Great whites are apex predators, which means they’re at the top of their food chain and have virtually no natural predators of their own. Apex predators are absolutely crucial to the stability of their environment.

For example, when Yellowstone National Park recently reintroduced wolves — the habitat’s natural apex predator — into the wild, the effects were astonishing: Not only did it bring some measure of balance back to the ecosystem, but it increased biodiversity, helped trees grow taller, and even changed the course of the rivers.

So it follows that the loss of apex predators such as wolves or great white sharks can be absolutely catastrophic to their environment. But that doesn’t stop us from killing them in absolutely staggering numbers — somewhere between 23 million and 200 million sharks a year are killed in the senseless and inhumane act of finning, where fishermen catch a shark, cut off its fin for shark fin soup, and then just dump the animal back into the ocean to die.

Which species, again, is the killing machine?

Sharks kill an average 11 humans per year, while we kill around 11,417 sharks per hour. “There are estimated to be less than 400 white sharks in the North Pacific and less than 3,500 great white sharks left worldwide,” Ramsey writes.

“More than eighteen million people die from starvation and 1.2 million from car accidents.

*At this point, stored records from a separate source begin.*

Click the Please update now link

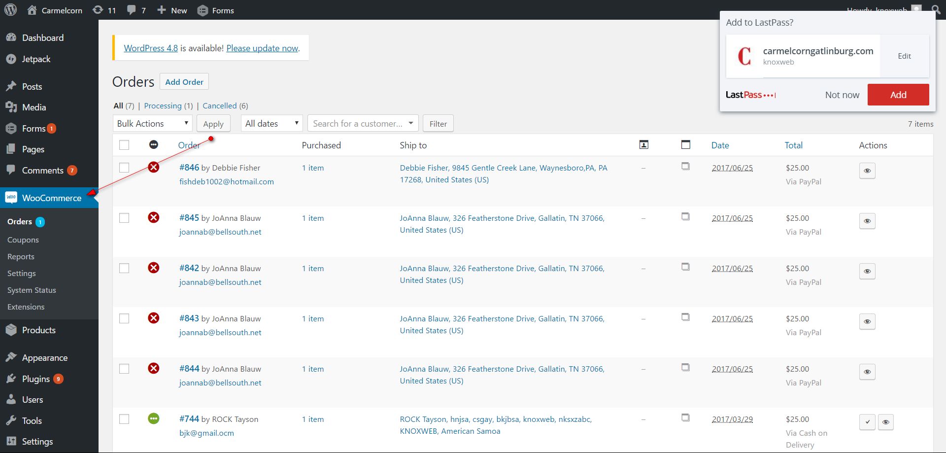tap(262, 48)
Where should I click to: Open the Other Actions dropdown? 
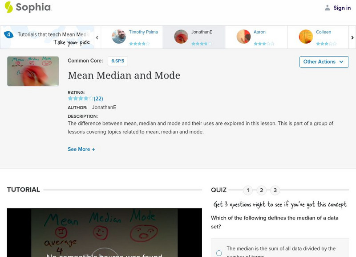coord(324,62)
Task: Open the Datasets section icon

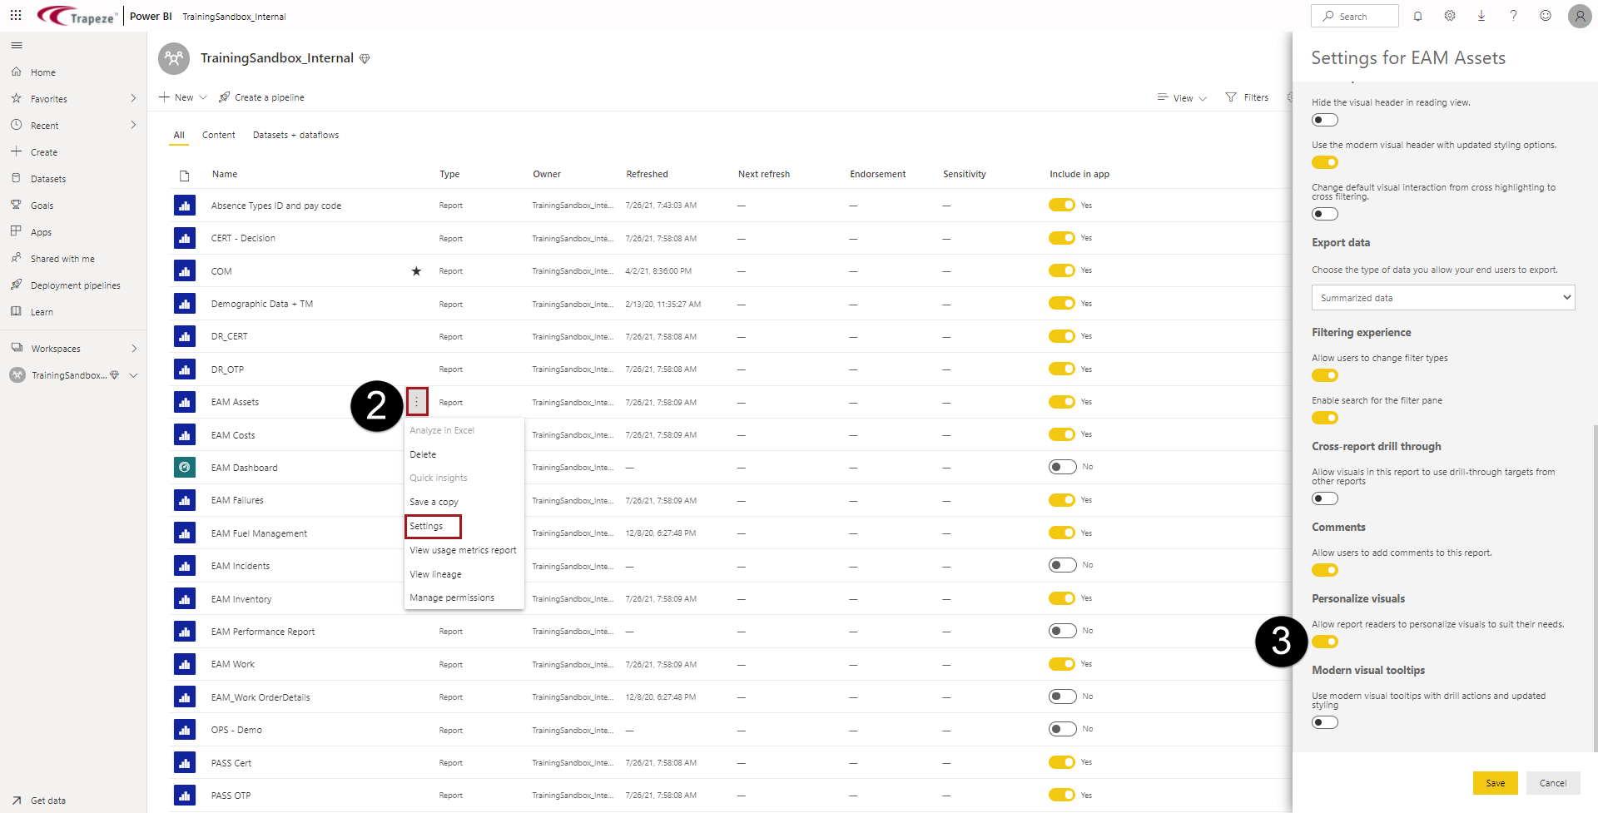Action: point(16,178)
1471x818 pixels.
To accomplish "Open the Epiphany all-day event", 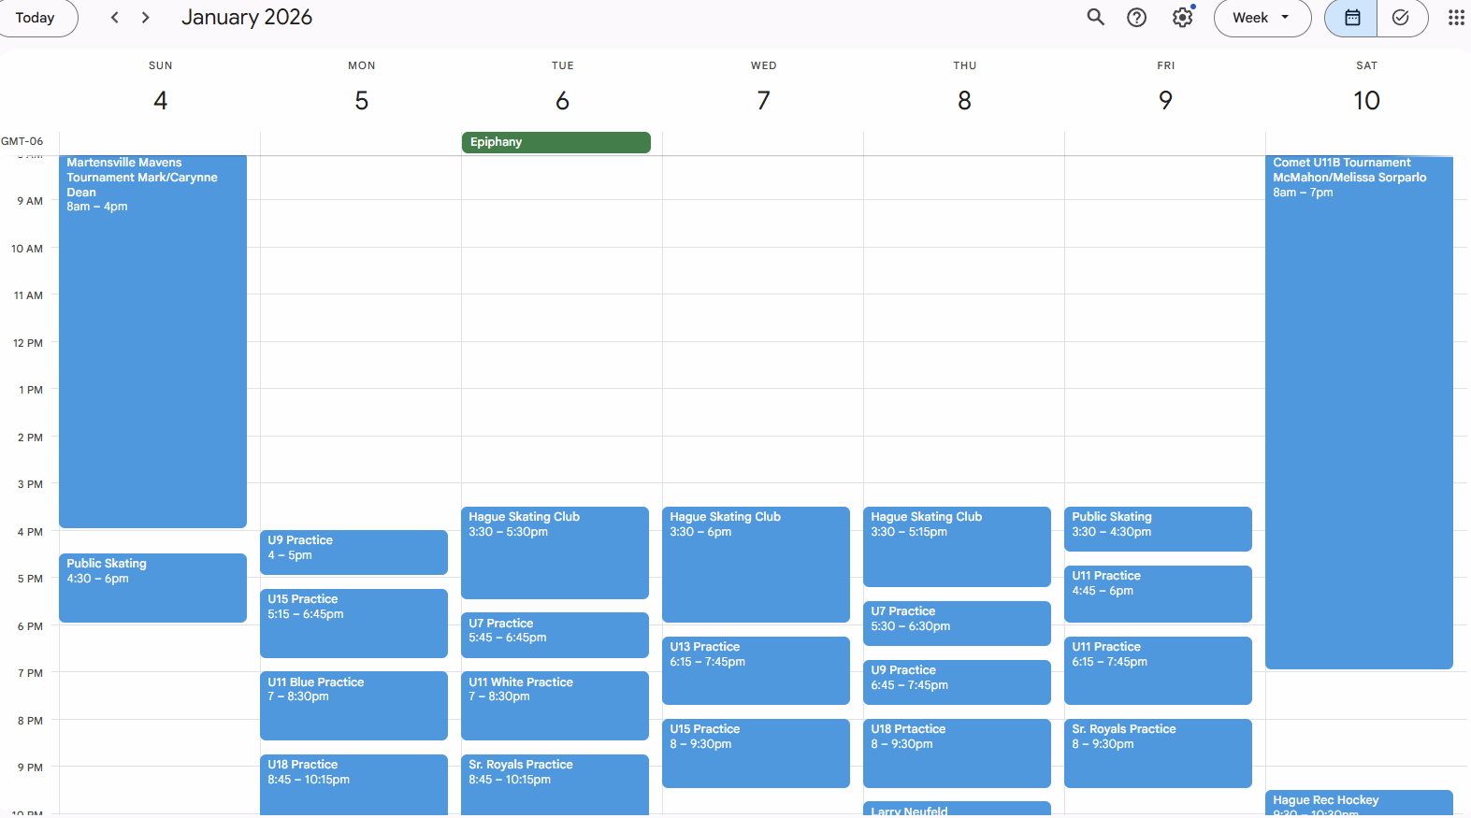I will click(x=555, y=142).
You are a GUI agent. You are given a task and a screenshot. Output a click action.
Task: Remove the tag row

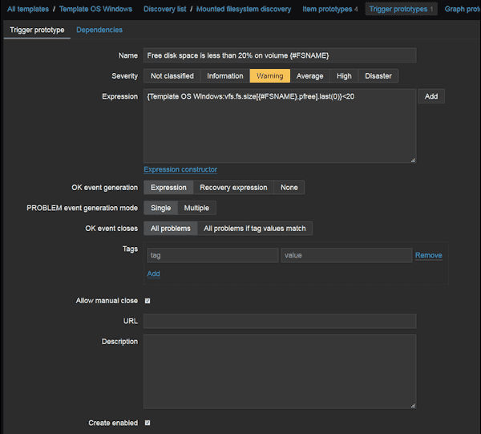(x=428, y=255)

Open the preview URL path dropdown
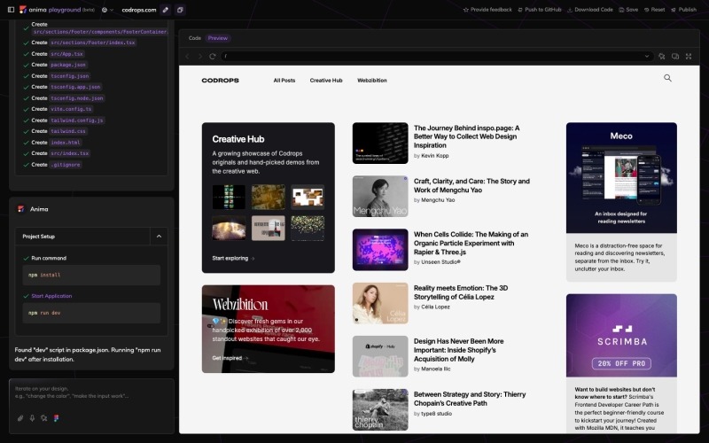[648, 56]
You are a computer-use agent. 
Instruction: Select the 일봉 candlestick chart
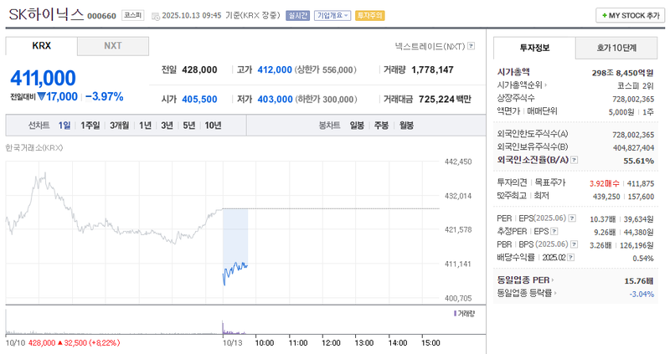coord(356,126)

Crocodiles kill more than 2,500 people per year, and even they are protected in many areas. The world offers little to no protection for sharks. Sharks are vital to the oceans and planet. They need and deserve to be protected.”

This isn’t to say you should go for a swim the next time you see a shark, as Ramsey explains: “I’m not advising that people go out and just jump into the water with white sharks or tigers or other large species, just as I wouldn’t recommend jumping into a yard with a strange dog. Sharks do need to be respected as wild animals and appreciated for their role as top predators in the ocean ecosystem.

“My shark experiences have all been positive in part because, while I know sharks are not mindless man-eaters, I simultaneously have respect for their capabilities, a lot of experience interacting with animals and reading body language, behavior, and I am comfortable with my own water abilities while also trusting my dive partner.”

If you’d like to help in this cause, first: Don’t eat shark fin soup in your travels. It’s brutal and unsustainable. Second, Ocean Ramsey’s site has provided a ton of awesome petitions you can sign to help, and a bunch of projects and charities you can donate to.